[Rows from a dataset]

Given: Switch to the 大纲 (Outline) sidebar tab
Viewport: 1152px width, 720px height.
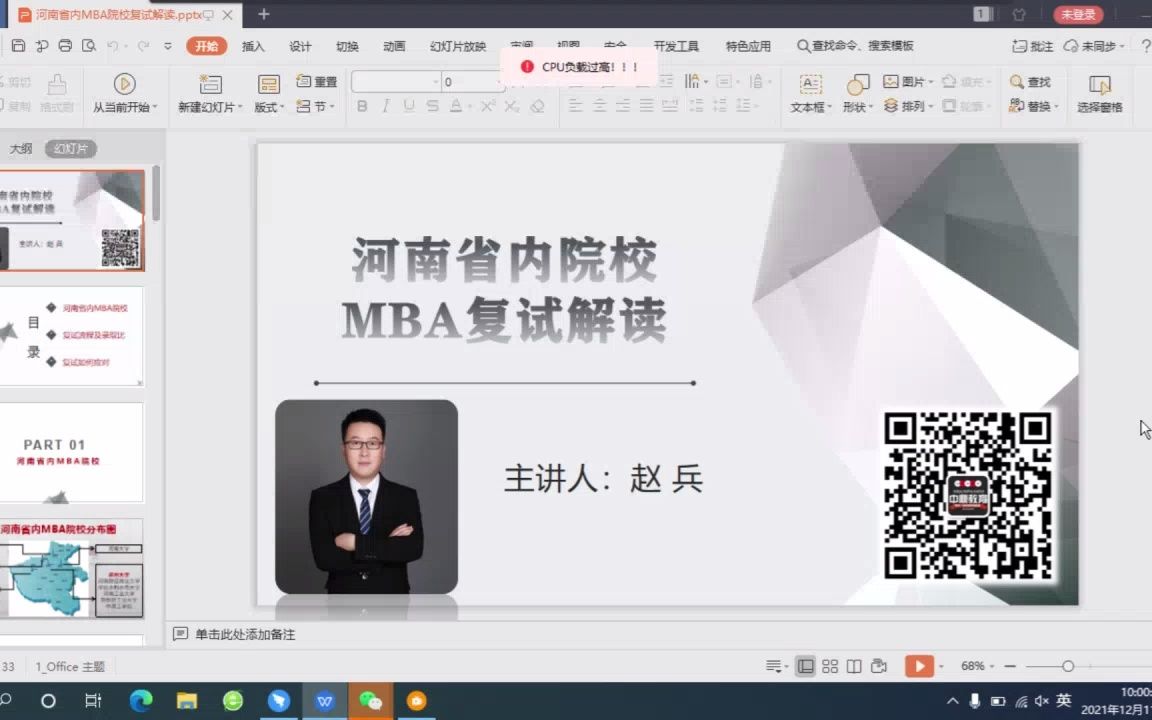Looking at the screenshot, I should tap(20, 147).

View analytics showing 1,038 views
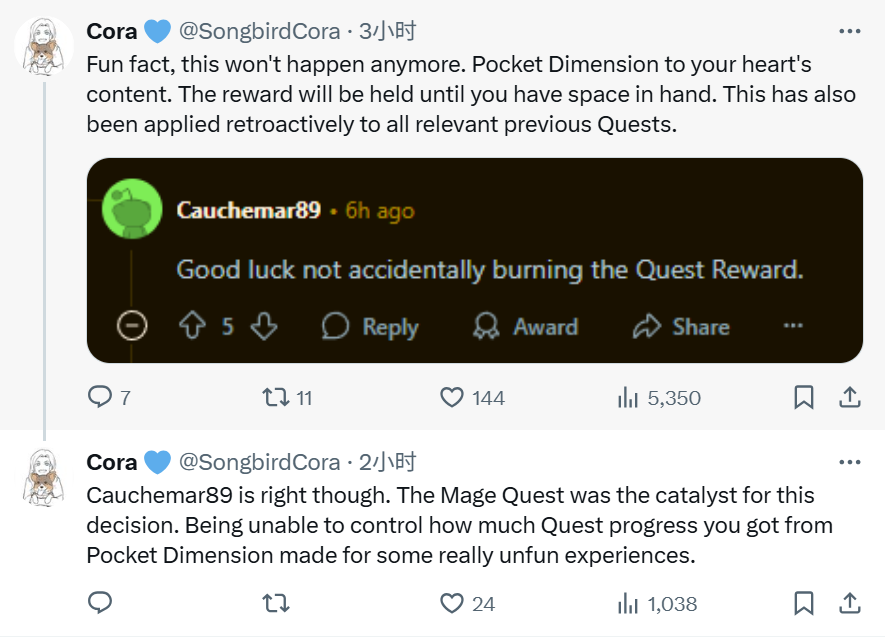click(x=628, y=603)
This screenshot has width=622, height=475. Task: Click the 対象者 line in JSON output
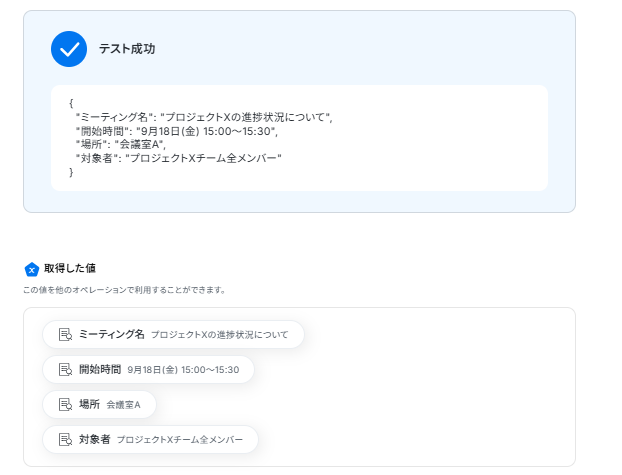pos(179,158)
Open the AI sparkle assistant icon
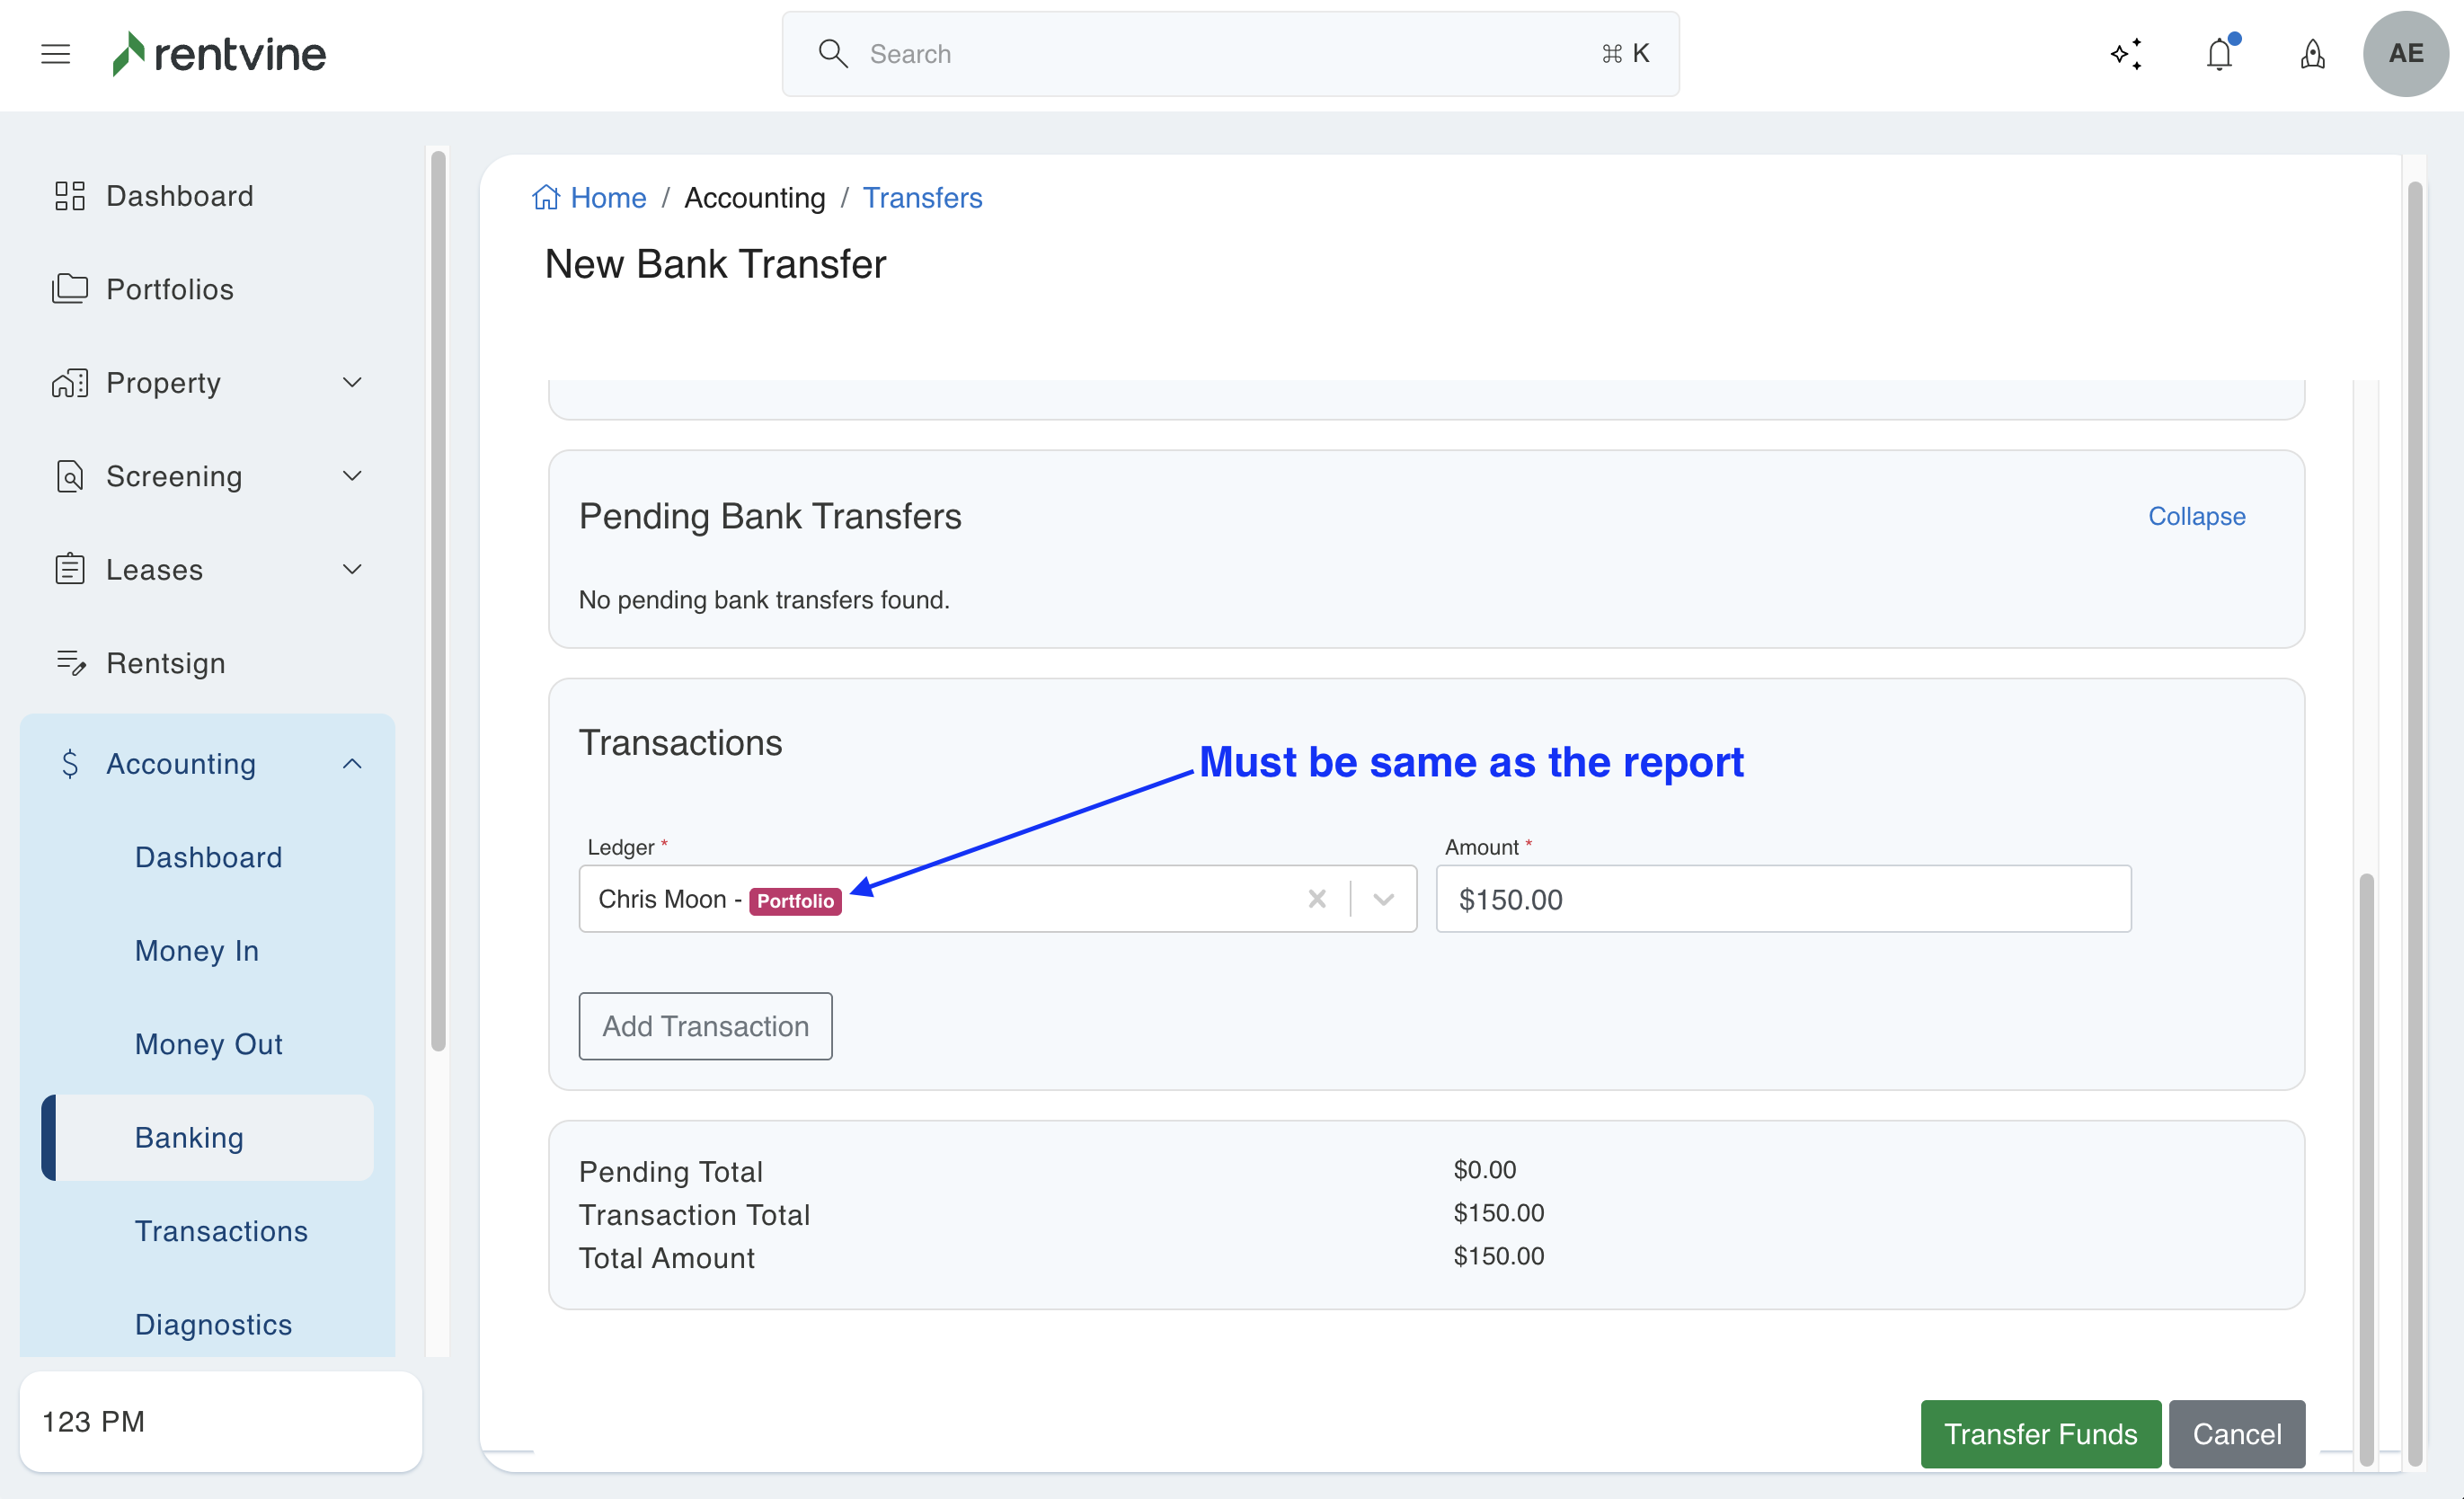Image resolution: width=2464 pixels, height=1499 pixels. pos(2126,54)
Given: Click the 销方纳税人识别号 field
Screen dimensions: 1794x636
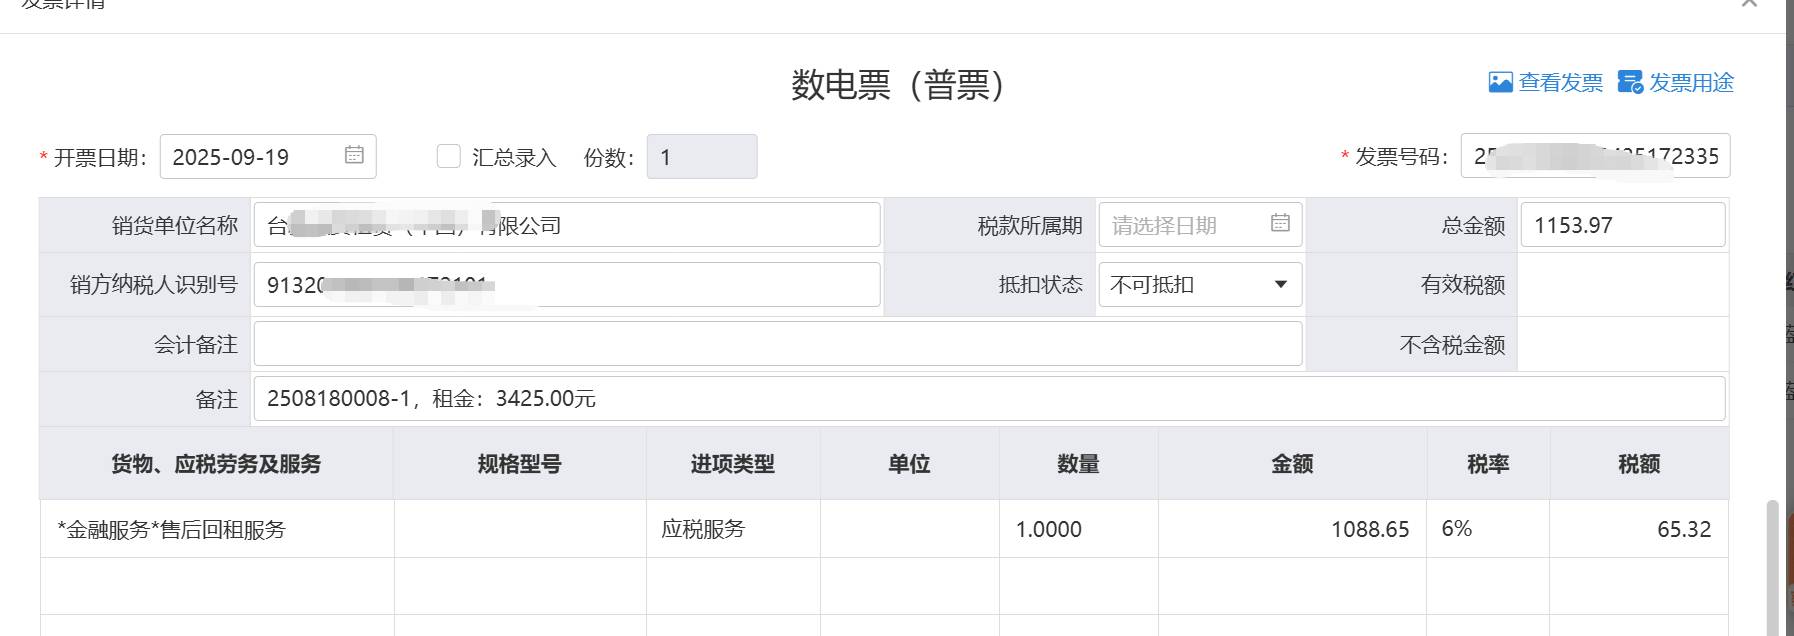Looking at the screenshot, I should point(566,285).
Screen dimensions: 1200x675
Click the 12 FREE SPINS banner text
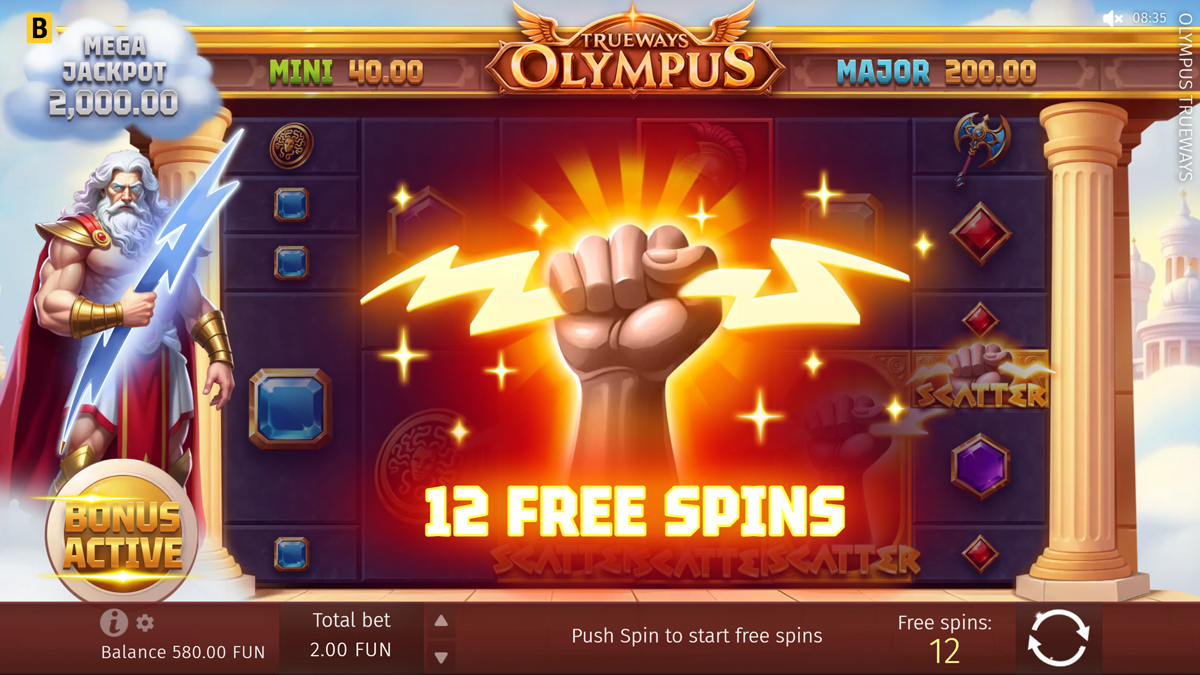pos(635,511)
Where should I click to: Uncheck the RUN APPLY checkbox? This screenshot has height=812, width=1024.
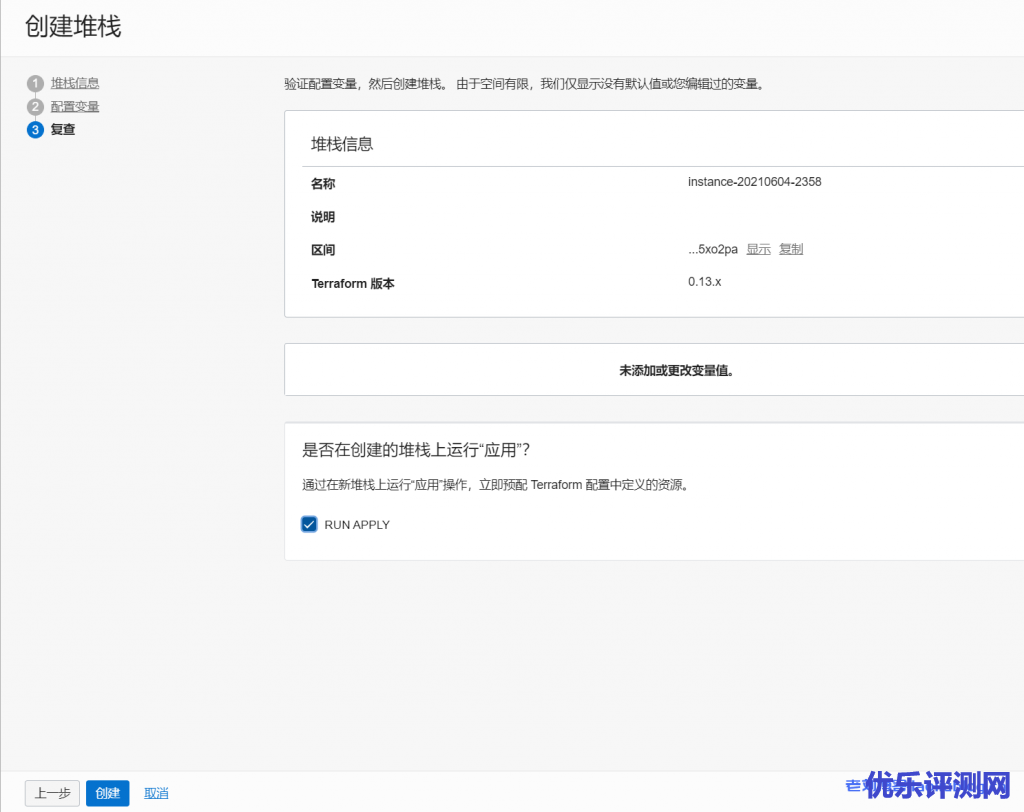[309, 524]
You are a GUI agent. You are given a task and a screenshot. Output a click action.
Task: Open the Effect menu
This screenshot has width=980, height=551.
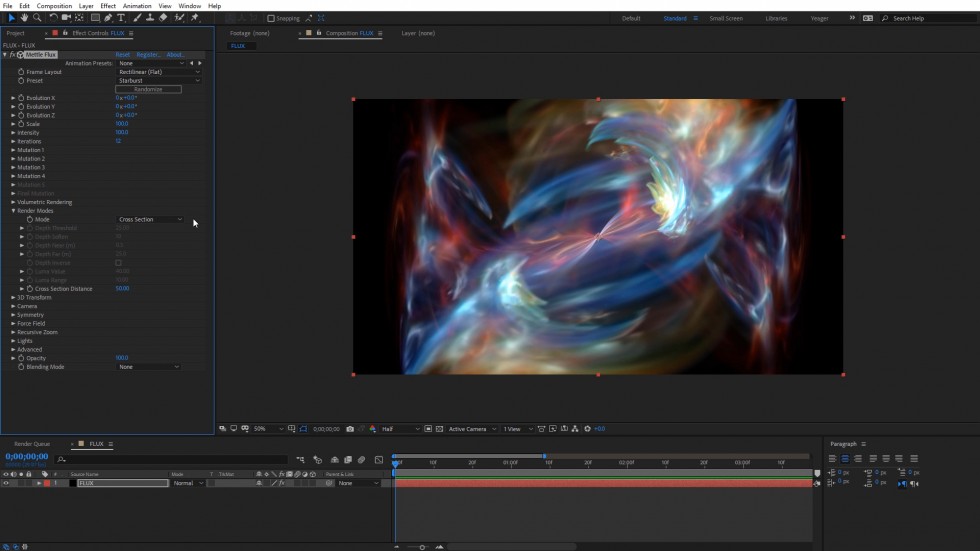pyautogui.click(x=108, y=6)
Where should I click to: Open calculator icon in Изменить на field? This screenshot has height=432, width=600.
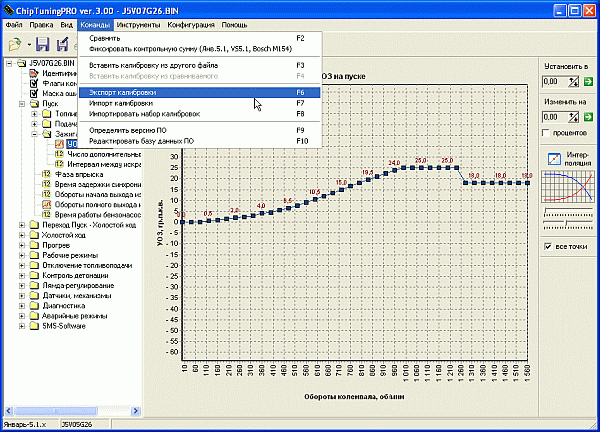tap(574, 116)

Task requirements
In every one of the records above, substitute "Display size" for "Screen dimensions" and change nothing else. Leave the pictures out of your answer.

Result
Given: Switch to the 大纲 (Outline) sidebar tab
Viewport: 1152px width, 720px height.
Looking at the screenshot, I should tap(20, 147).

View analytics showing 1,038 views
click(x=628, y=603)
This screenshot has width=622, height=475. Task: Click the 対象者 line in JSON output
pos(179,158)
Open the AI sparkle assistant icon
Image resolution: width=2464 pixels, height=1499 pixels. pos(2126,54)
Given: Click the 销方纳税人识别号 field
Display size: 1794x636
Looking at the screenshot, I should point(566,285).
Display size: 1200x675
Click the 12 FREE SPINS banner text
pos(635,511)
Where should I click to: Uncheck the RUN APPLY checkbox? This screenshot has height=812, width=1024.
[309, 524]
You are a GUI agent. You are given a task and a screenshot. Output a click action.
Task: Open the Effect menu
This screenshot has width=980, height=551.
pyautogui.click(x=108, y=6)
Where should I click to: Open calculator icon in Изменить на field? This screenshot has height=432, width=600.
tap(574, 116)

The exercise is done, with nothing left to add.